Put Me in Coach...In a Favorable Tax Situation

There are more than 800 certified tax coaches in the United States – a relatively exclusive and elite network of specialists around the country trained by the American Institute of Certified Tax Coaches, an independent, not-for-profit corporation based in San Diego. The AITCT provides training to tax professionals including certified public accountants (CPAs), attorneys and enrolled agents (EAs), who wish to become expert in proactive tax planning.

Meet Heather L. Denehy, CPA, and one of the country’s 800 CTCs (certified tax coaches) whose firm is based in Lynnfield, Massachusetts. She recently told Advisors Magazine that a tax coach’s training is not just about compliance but is focused on uncovering tax deductions and loopholes that most tax professionals don’t know how to find. Their extra special skill set is most effective in reducing taxes for successful small business owners, entrepreneurs, and high net worth individuals.

“I really enjoy working closely with small businesses,” Denehy said. “I feel that there’s a great need for small businesses to have somebody that they can lean on, ask questions, bounce ideas off of,” she added, “someone with an outside perspective who has their back.”

Denehy relies on her expertise in accounting, tax and financial analysis as a tool to help business owners understand their goals – and to then collaborate with them to fulfill those goals.

“A few people just want their 1040s done during filing season, but I get many more phone calls from people who are looking for additional guidance,” Denehy added. Most of her business clients are in New England thanks to existing clients who are quick to provide referrals, but she also has individual tax clients all over the country.

Regarding other services and ongoing tax guidance, Denehy says she may offer advice on how to prepare for retirement, how to transfer wealth to grandchildren, Medicaid/Medicare planning, trusts, wills, and much more.

“I see my role as explaining those complex tax and accounting issues that are out there in the most basic of terms so that my clients easily understand it all,” Denehy said. “It’s like going to the doctor; You don’t want to hear the names of all the tendons and muscles around your knee, you just want to understand what’s going on and how it will be fixed.”

The medical analogy comes easily from Denehy who started college majoring in microbiology before ultimately graduating from Boston’s Northeastern University in 1997, earning a BS in business administration with a concentration in accounting. She became a CPA in Massachusetts in September of 2000. Her first job out of college was with Arthur Andersen LLP in Boston in the High Technology Division of the Audit Division where she worked exclusively with small business clients. In 2011 she took over the firm which now bears her name.

Denehy today likens her company to somewhat of a boutique firm.

“I choose to have a fewer number of clients, but I prefer to work deeply with the clients I do have,” she explained. “We tend to tailor our services based on what the client’s needs are.”

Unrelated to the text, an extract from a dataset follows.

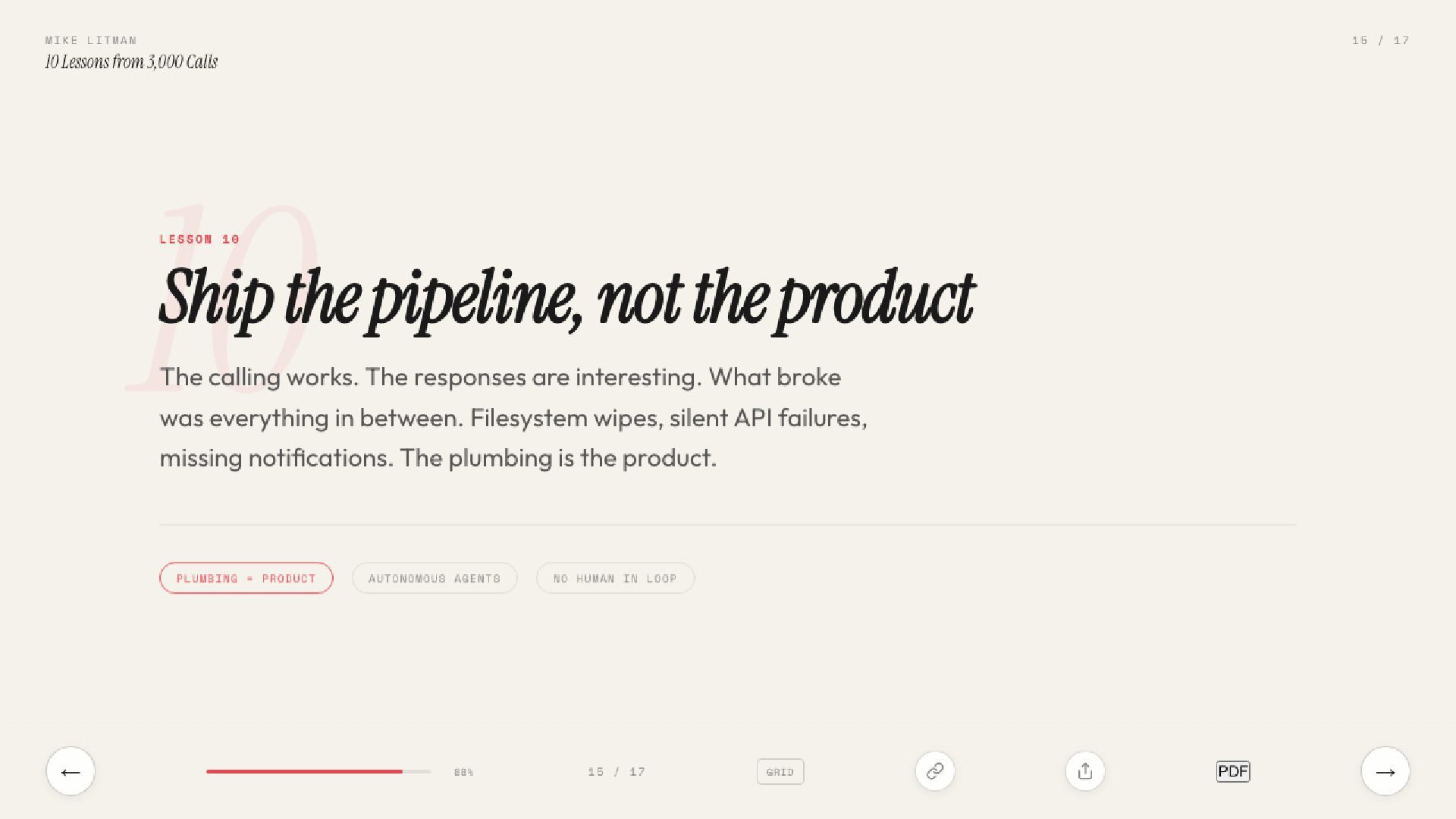Image resolution: width=1456 pixels, height=819 pixels.
Task: Export deck with the PDF button
Action: coord(1233,771)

Denehy notes, for example, that a business owner during the first few years after starting up has a greater and distinct set of needs than the owner who has been in business more than 10 years.

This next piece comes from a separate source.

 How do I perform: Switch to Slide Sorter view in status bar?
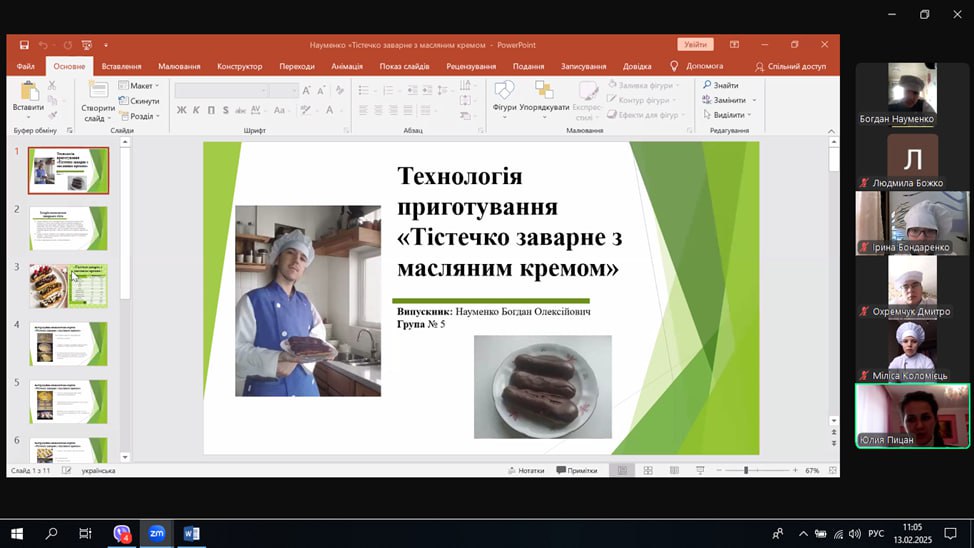coord(648,470)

“In that sense, we’re a boutique because we mold and adapt our services to each client’s specific needs,” she said.

At the same time, Denehy is fully aware of the things her firm cannot do, or the areas in which it has limited bandwidth.

“For instance, I had a couple of clients recently that needed to get a business valuation completed, and my most suited role was to be the liaison with the valuation experts, working in conjunction with them,” she recalled. Denehy was comfortable serving as a mediator – being the clients’ eyes and ears at the table, understanding what was happening and then able to convey all the information as needed to her clients.

“The clients found that process extremely helpful; In part, because I served a role they tend not to enjoy,” Denehy chuckled.

Increasingly for some people, social media platforms are touting financial advice and tax tips. Proceed with caution is the message from Denehy.

“Unfortunately, there’s a lot of incorrect information being disseminated across many social media platforms where people are interpreting an isolated piece of the tax law,” she said. “They will blast it out to the entire world claiming, ‘you can do X, Y, and Z,’ but a lot of us tax professionals are cringing and saying, ‘No. Not really.’”

Any tax recommendation from any source needs to be spot on because otherwise there may be problems down the road. Denehy maintains that part of her role is to get the correct information out there.

And she is quick to credit Dominque Molina, co-founder and president of the American Institute of Certified Tax Coaches (certifiedtaxcoach.org). “Dominique is the person who has personally – without knowing it – completely contributed to changing my life and the way I do things,” Denehy summarized.